- Sağlanan Metin
++++++++++++++++++++

Referandumda resmi olarak kaybetmiş; moral olarak kazandığını ilan etmiş olan Hayır bloğunun ana akım bileşenleri de, Erdoğan ve AKP kadar hassas bir süreçte olduklarının farkındalar. Kemal Kılıçdaroğlu ve partisi CHP, AKP karşıtlığı politikasını terk ederek, bu yeni seçim sürecinde farklı bir strateji ile politika belirlemeye başladı.

Kuruluşundan bu yana devlet iktidarının niteliğini belirlemiş olan CHP anlayışı gün geçtikçe eridi. CHP muhalefetinin, oyunun kurallarını belirlemek şöyle dursun, oyun bozanlığa karşı kuralları hatırlatacak etkisinin dahi kalmadığı bir dönemdeyiz. Böyle bir dönemde, AKP’nin Kürt vekillere yönelik planlarının bir parçası olarak milletvekilliği dokunulmazlığı kaldırma hamlesine “Evet” diyerek başta Selahattin Demirtaş olmak üzere HDP’li vekilleri tutuklanmasının neden oldu. Ancak topaç döndü ve MİT tırlarının cihatçı çetelere sevkiyat yaptığının ispatını gün yüzüne çıkaran CHP’li milletvekili Enis Berberoğlu da OHAL uygulamaları rahatlığıyla tutuklandı.

Erdoğan karşısında sürekli olarak kaybeden konumunda olan Kılıçdaroğlu ve CHP’li kurmaylar bu defa atılacak adımı 2019 Başkanlık Seçimi hassasiyeti ile değerlendirerek tutuklamaya farklı bir tepki vermeye karar verdiler. Başta Berberoğlu’nun tutuklanması olmak üzere OHAL ve KHK’lar ile yaşanan tüm adaletsizliklere karşı bir adalet kampanyası başlattılar. CHP içerisinde tabanın buna hazır olup olmadığı gibi gereksiz bir tartışma yürütmektense, Kılıçdaroğlu zamanında tepki vermenin gerekliliğiyle tek başına da olsa bir adalet yürüyüşü başlatma kararı alarak, gerçek muhalefete yani sokağa adımını attı.

++++++++++++++++++++

- Verilen Veriler

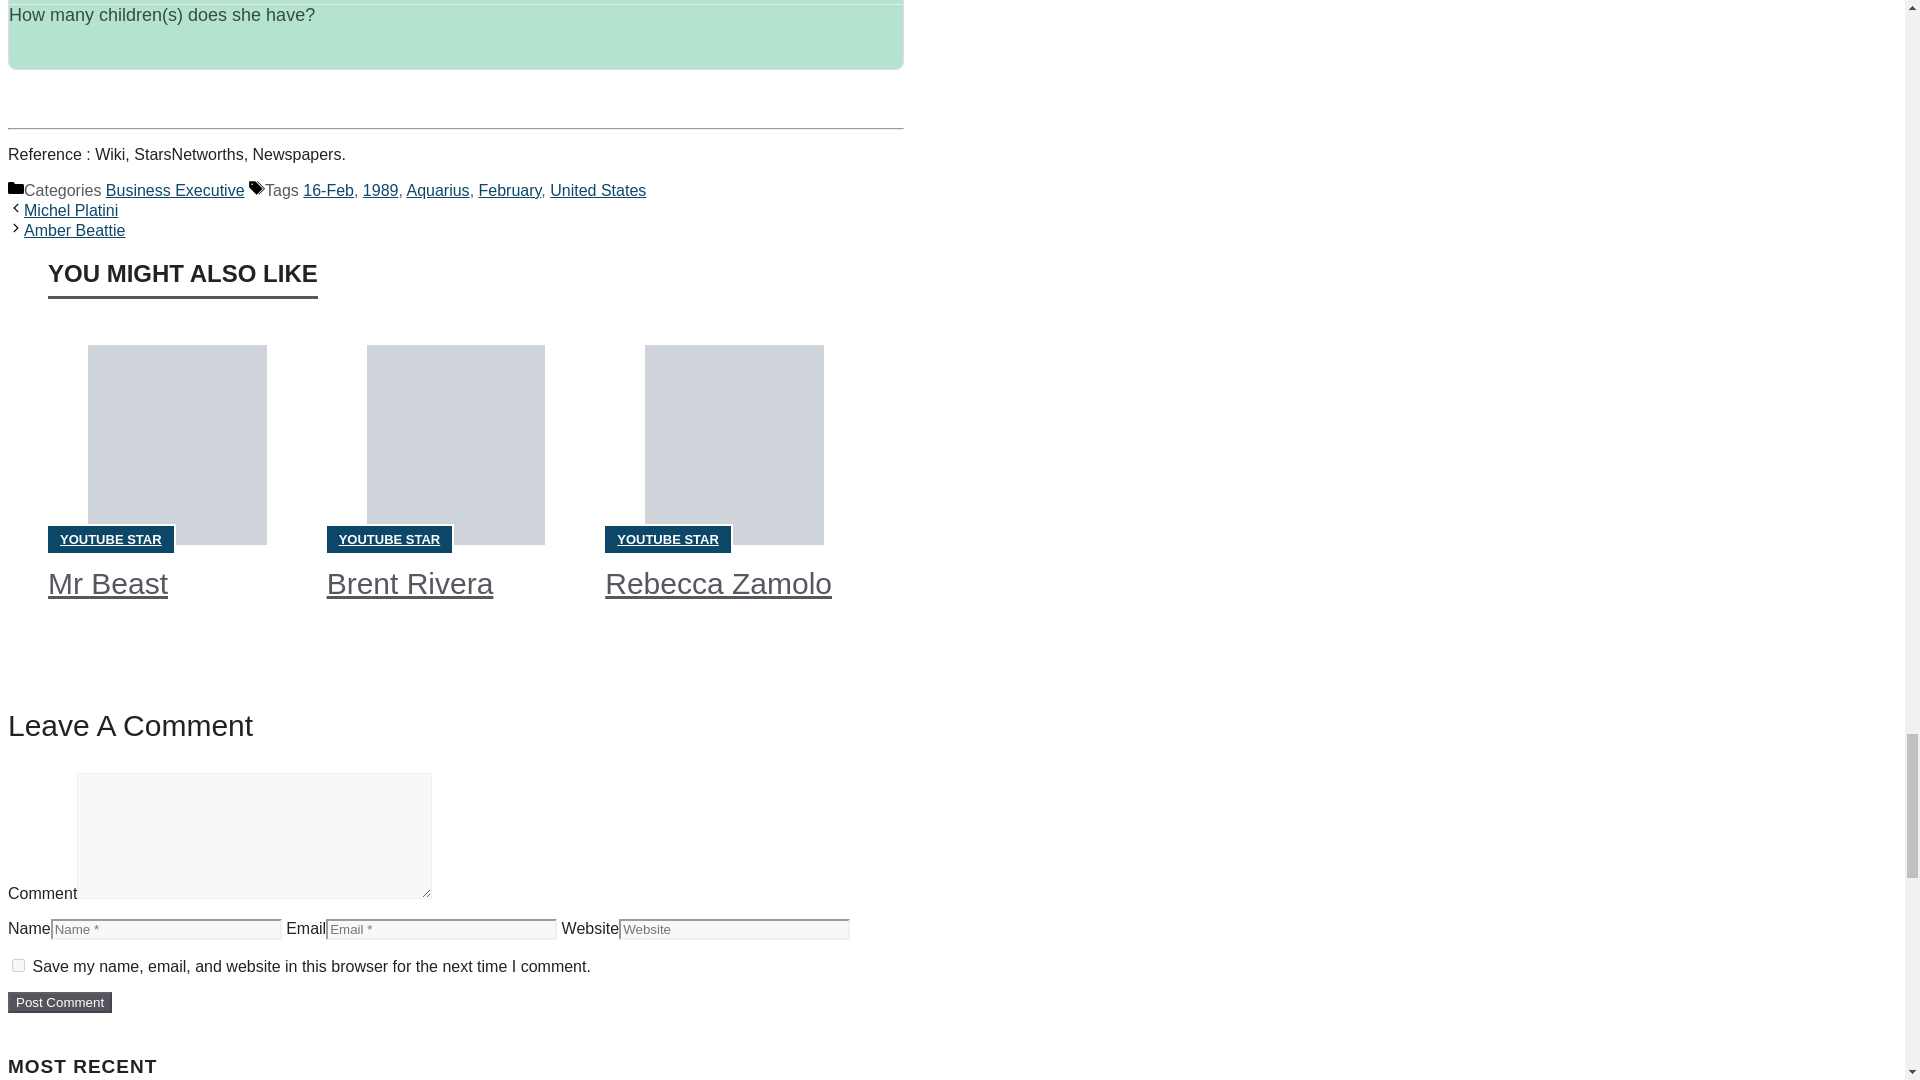 This screenshot has height=1080, width=1920. I want to click on Michel Platini, so click(70, 210).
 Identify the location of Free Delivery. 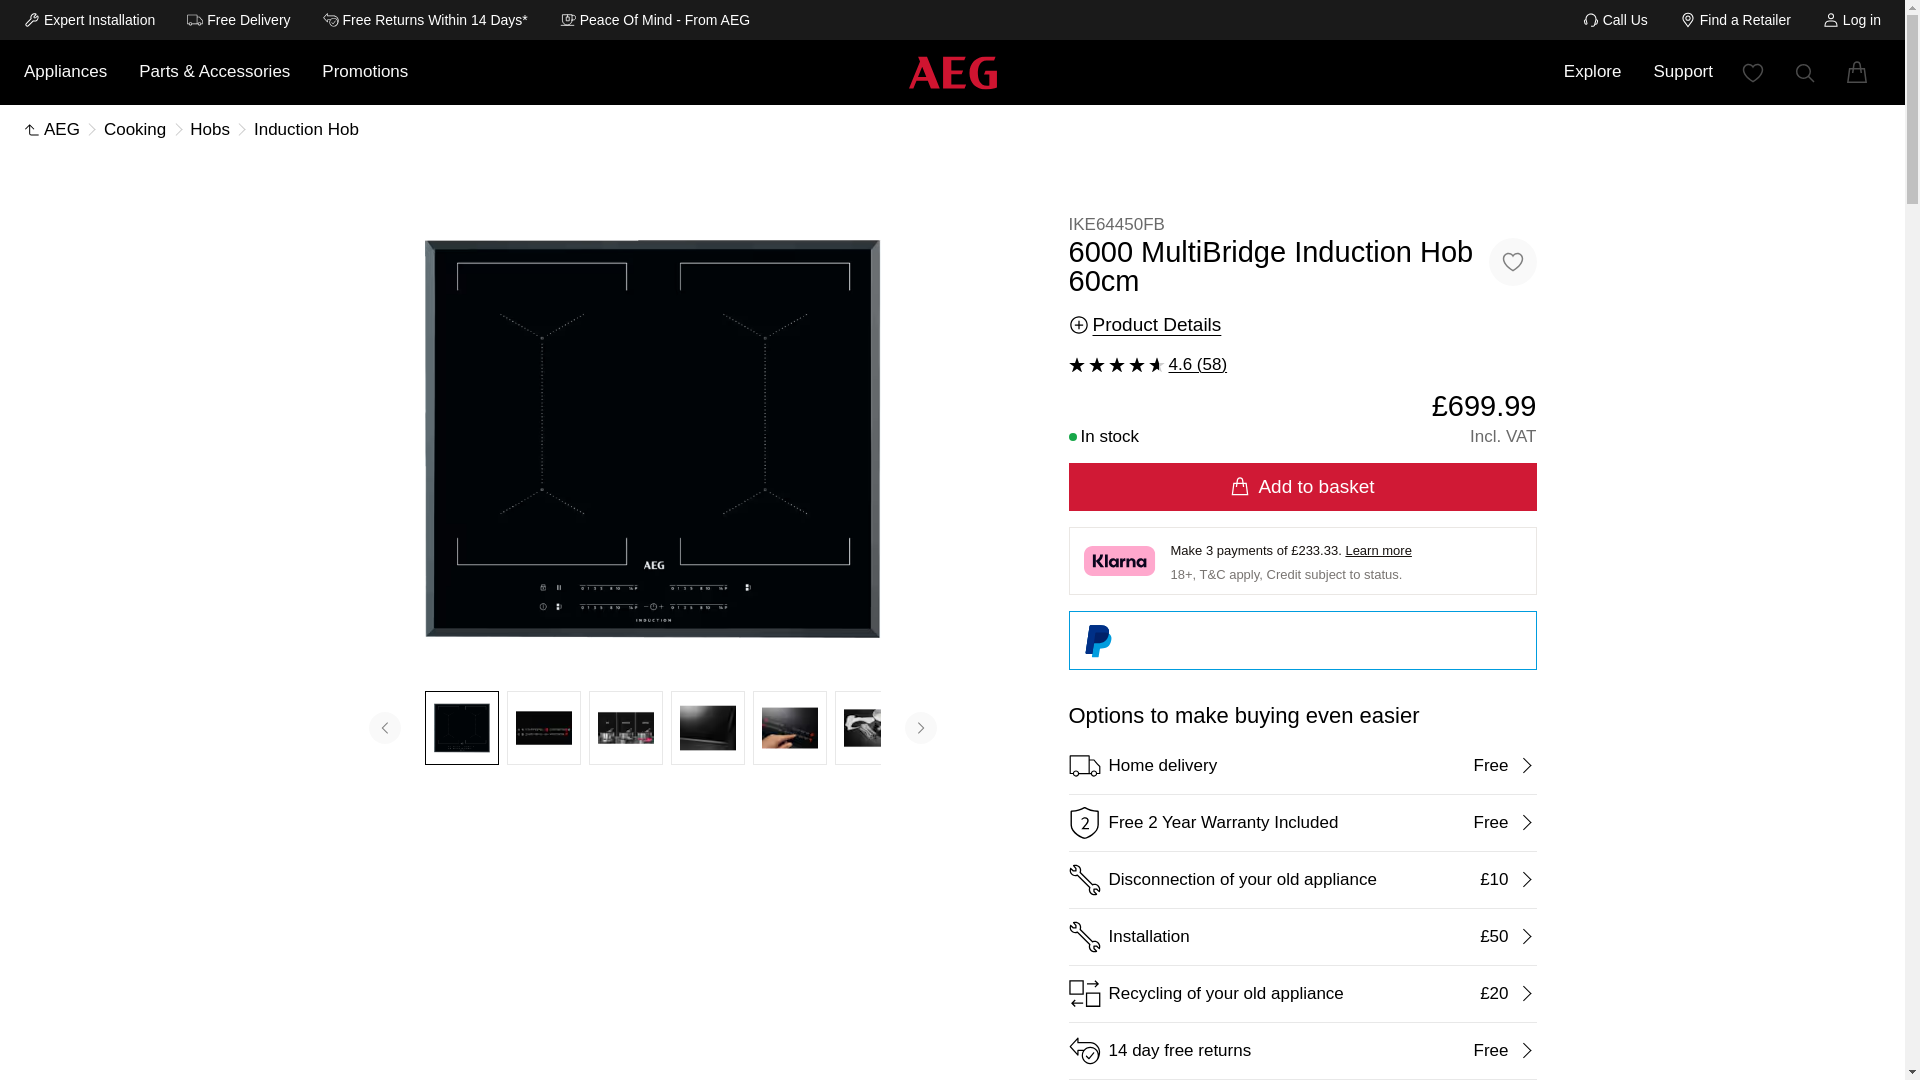
(238, 20).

++++++++++++++++++++

- Görev Gereksinimleri
Sağlanan metnin "Referandumda resmi olarak" sözcükleriyle başlayıp "politika belirlemeye başladı." sözcükleriyle biten bölümünü hiçbir değişiklik yapmadan kopyalayınız.

- Tamamlanmış Alıştırma
Referandumda resmi olarak kaybetmiş; moral olarak kazandığını ilan etmiş olan Hayır bloğunun ana akım bileşenleri de, Erdoğan ve AKP kadar hassas bir süreçte olduklarının farkındalar. Kemal Kılıçdaroğlu ve partisi CHP, AKP karşıtlığı politikasını terk ederek, bu yeni seçim sürecinde farklı bir strateji ile politika belirlemeye başladı.